** Start Task data **
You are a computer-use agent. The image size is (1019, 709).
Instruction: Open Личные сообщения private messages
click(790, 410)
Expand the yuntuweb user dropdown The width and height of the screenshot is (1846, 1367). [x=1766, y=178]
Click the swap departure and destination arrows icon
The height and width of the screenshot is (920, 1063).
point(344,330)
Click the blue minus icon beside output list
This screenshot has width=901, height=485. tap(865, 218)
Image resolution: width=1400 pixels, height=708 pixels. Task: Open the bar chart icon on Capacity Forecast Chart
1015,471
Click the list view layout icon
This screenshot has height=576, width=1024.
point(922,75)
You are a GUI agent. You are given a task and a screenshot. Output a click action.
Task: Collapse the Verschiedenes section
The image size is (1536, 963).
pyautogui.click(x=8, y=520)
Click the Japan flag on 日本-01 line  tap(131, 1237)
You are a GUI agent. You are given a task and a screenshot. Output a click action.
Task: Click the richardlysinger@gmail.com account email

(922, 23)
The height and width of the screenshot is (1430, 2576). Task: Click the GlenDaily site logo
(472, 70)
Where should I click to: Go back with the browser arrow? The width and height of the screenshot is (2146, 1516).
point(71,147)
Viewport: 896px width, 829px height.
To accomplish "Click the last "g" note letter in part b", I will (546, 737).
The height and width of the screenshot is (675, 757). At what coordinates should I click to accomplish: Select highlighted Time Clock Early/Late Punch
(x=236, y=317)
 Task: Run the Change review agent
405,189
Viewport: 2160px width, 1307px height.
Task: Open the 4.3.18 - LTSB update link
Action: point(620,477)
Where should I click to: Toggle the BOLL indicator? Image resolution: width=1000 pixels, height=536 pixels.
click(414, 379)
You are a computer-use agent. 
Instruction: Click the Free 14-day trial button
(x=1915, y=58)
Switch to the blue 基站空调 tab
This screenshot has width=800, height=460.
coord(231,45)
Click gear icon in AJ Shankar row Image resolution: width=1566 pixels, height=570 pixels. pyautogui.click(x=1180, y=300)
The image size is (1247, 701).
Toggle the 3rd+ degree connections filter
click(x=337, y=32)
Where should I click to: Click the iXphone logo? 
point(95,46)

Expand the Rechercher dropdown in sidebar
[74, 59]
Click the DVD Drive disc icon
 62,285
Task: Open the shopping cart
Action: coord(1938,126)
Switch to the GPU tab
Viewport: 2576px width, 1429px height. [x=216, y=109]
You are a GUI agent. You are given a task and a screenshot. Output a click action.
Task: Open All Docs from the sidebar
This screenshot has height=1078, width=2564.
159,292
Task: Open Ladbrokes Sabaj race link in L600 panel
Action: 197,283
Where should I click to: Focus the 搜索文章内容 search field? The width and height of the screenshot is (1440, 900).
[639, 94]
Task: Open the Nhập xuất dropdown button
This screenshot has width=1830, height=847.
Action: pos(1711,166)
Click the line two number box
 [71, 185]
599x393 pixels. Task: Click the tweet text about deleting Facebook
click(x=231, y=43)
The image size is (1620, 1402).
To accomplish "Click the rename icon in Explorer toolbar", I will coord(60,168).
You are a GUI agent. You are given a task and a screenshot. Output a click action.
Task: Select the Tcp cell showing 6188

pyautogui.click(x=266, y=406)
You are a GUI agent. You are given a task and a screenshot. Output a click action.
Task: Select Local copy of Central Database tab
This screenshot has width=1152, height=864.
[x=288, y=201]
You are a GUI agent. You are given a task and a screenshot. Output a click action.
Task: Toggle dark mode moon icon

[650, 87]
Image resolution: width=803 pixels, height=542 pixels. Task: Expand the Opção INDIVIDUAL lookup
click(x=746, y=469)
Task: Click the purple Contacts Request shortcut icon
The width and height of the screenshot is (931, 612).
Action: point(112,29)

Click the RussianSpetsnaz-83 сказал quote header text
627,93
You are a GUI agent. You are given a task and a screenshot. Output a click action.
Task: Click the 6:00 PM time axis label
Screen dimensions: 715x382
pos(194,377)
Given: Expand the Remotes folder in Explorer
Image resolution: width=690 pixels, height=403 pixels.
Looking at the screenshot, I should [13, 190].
** End Task data **
• _Task objective_
Copy the data above line by line, keeping every character unchanged.

• _Complete output_
You are a computer-use agent. The image size is (1019, 709).
Instruction: Open Личные сообщения private messages
click(790, 410)
Expand the yuntuweb user dropdown The width and height of the screenshot is (1846, 1367). [x=1766, y=178]
Click the swap departure and destination arrows icon
The height and width of the screenshot is (920, 1063).
point(344,330)
Click the blue minus icon beside output list
This screenshot has width=901, height=485. tap(865, 218)
Image resolution: width=1400 pixels, height=708 pixels. Task: Open the bar chart icon on Capacity Forecast Chart
1015,471
Click the list view layout icon
This screenshot has height=576, width=1024.
point(922,75)
You are a GUI agent. You are given a task and a screenshot. Output a click action.
Task: Collapse the Verschiedenes section
The image size is (1536, 963).
pyautogui.click(x=8, y=520)
Click the Japan flag on 日本-01 line  tap(131, 1237)
You are a GUI agent. You are given a task and a screenshot. Output a click action.
Task: Click the richardlysinger@gmail.com account email

(922, 23)
The height and width of the screenshot is (1430, 2576). Task: Click the GlenDaily site logo
(472, 70)
Where should I click to: Go back with the browser arrow? The width and height of the screenshot is (2146, 1516).
point(71,147)
Viewport: 896px width, 829px height.
To accomplish "Click the last "g" note letter in part b", I will (546, 737).
The height and width of the screenshot is (675, 757). At what coordinates should I click to accomplish: Select highlighted Time Clock Early/Late Punch
(x=236, y=317)
 Task: Run the Change review agent
405,189
Viewport: 2160px width, 1307px height.
Task: Open the 4.3.18 - LTSB update link
Action: point(620,477)
Where should I click to: Toggle the BOLL indicator? Image resolution: width=1000 pixels, height=536 pixels.
click(414, 379)
You are a computer-use agent. 
Instruction: Click the Free 14-day trial button
(x=1915, y=58)
Switch to the blue 基站空调 tab
This screenshot has width=800, height=460.
coord(231,45)
Click gear icon in AJ Shankar row Image resolution: width=1566 pixels, height=570 pixels. pyautogui.click(x=1180, y=300)
The image size is (1247, 701).
Toggle the 3rd+ degree connections filter
click(x=337, y=32)
Where should I click to: Click the iXphone logo? 
point(95,46)

Expand the Rechercher dropdown in sidebar
[74, 59]
Click the DVD Drive disc icon
 62,285
Task: Open the shopping cart
Action: coord(1938,126)
Switch to the GPU tab
Viewport: 2576px width, 1429px height. [x=216, y=109]
You are a GUI agent. You are given a task and a screenshot. Output a click action.
Task: Open All Docs from the sidebar
This screenshot has height=1078, width=2564.
159,292
Task: Open Ladbrokes Sabaj race link in L600 panel
Action: 197,283
Where should I click to: Focus the 搜索文章内容 search field? The width and height of the screenshot is (1440, 900).
[639, 94]
Task: Open the Nhập xuất dropdown button
This screenshot has width=1830, height=847.
Action: pos(1711,166)
Click the line two number box
 [71, 185]
599x393 pixels. Task: Click the tweet text about deleting Facebook
click(x=231, y=43)
The image size is (1620, 1402).
To accomplish "Click the rename icon in Explorer toolbar", I will coord(60,168).
You are a GUI agent. You are given a task and a screenshot. Output a click action.
Task: Select the Tcp cell showing 6188

pyautogui.click(x=266, y=406)
You are a GUI agent. You are given a task and a screenshot. Output a click action.
Task: Select Local copy of Central Database tab
This screenshot has width=1152, height=864.
[x=288, y=201]
You are a GUI agent. You are given a task and a screenshot. Output a click action.
Task: Toggle dark mode moon icon

[650, 87]
Image resolution: width=803 pixels, height=542 pixels. Task: Expand the Opção INDIVIDUAL lookup
click(x=746, y=469)
Task: Click the purple Contacts Request shortcut icon
The width and height of the screenshot is (931, 612).
Action: point(112,29)

Click the RussianSpetsnaz-83 сказал quote header text
627,93
You are a GUI agent. You are given a task and a screenshot. Output a click action.
Task: Click the 6:00 PM time axis label
Screen dimensions: 715x382
pos(194,377)
Given: Expand the Remotes folder in Explorer
Image resolution: width=690 pixels, height=403 pixels.
Looking at the screenshot, I should [13, 190].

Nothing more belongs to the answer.